The Supreme Court
The Supreme Court is the highest court of the United States, and the only one specifically created by the Constitution. A decision of the Supreme Court cannot be appealed to any other court. Congress has the power to fix the number of judges sitting on the Court and, within limits, decide what kind of cases it may hear, but it cannot change the powers given to the Supreme Court by the Constitution itself.
The Constitution is silent on the qualifications for judges. There is no requirement that judges be lawyers, although, in fact, all federal judges and Supreme Court justices have been members of the bar. Since the creation of the Supreme Court almost 225 years ago, there have been 112 justices. The original Court consisted of a chief justice and five associate justices. For the next 80 years, the number of justices varied until, in 1869, the complement was fixed at one chief justice and eight associates. The chief justice is the executive officer of the Court but, in deciding cases, has only one vote, as do the associate justices.
The Supreme Court has original jurisdiction in only two kinds of cases: those involving foreign dignitaries and those in which a state is a party. All other cases reach the Court on appeal from lower courts.

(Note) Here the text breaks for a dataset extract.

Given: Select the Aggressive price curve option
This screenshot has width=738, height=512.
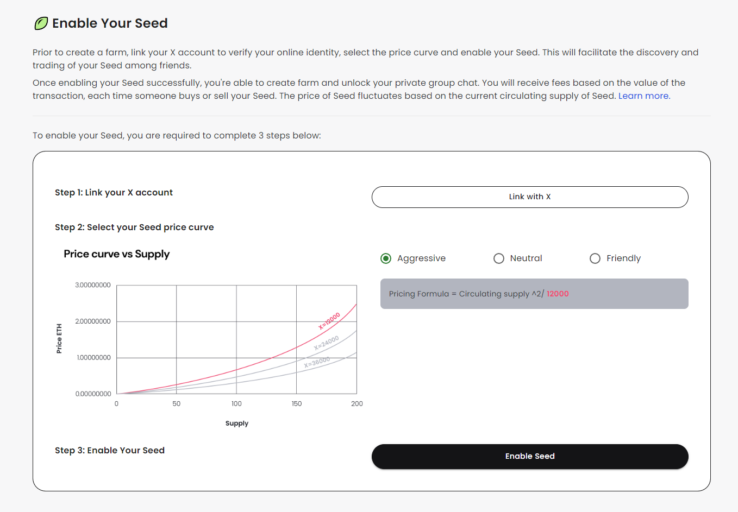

A litigant who loses in a federal court of appeals, or in the highest court of a state, may file a petition for a "writ of certiorari," which is a document asking the Supreme Court to review the case. The Supreme Court, however, is not obligated to grant review. The Court typically will agree to hear a case only when it involves a new and important legal principle, or when two or more federal appellate courts have interpreted a law differently. (There are also special circumstances in which the Supreme Court is required by law to hear an appeal.) When the Supreme Court hears a case, the parties are required to file written briefs and the Court may hear oral argument.
Of the several thousand cases filed annually, the Court usually hears only between 150 and 200 cases of the 7,000 requested. Most of the cases involve interpretation of the law or of the intent of Congress in passing a piece of legislation. A significant amount of the work of the Supreme Court, however, consists of determining whether legislation or executive acts conform to the Constitution. This power of judicial review is not specifically provided for by the Constitution.
Rather, it is doctrine inferred by the Court from its reading of the Constitution, and forcefully stated in the landmark Marbury v. Madison case of 1803. In its decision in that case, the Court held that “a legislative act contrary to the Constitution is not law,” and further observed that “it is emphatically the province and duty of the judicial department to say what the law is.” The doctrine has also been extended to cover the activities of state and local governments.
Decisions of the Court need not be unanimous; a simple majority prevails, provided at least six justices—the legal quorum—participate in the decision by writing an opinion or joining with an opinion written by another justice. In split decisions, the Court usually issues a majority and a minority—or dissenting—opinion, both of which may form the basis for future decisions by the Court. Often justices will write separate concurring opinions when they agree with a decision, but for reasons other than those cited by the majority.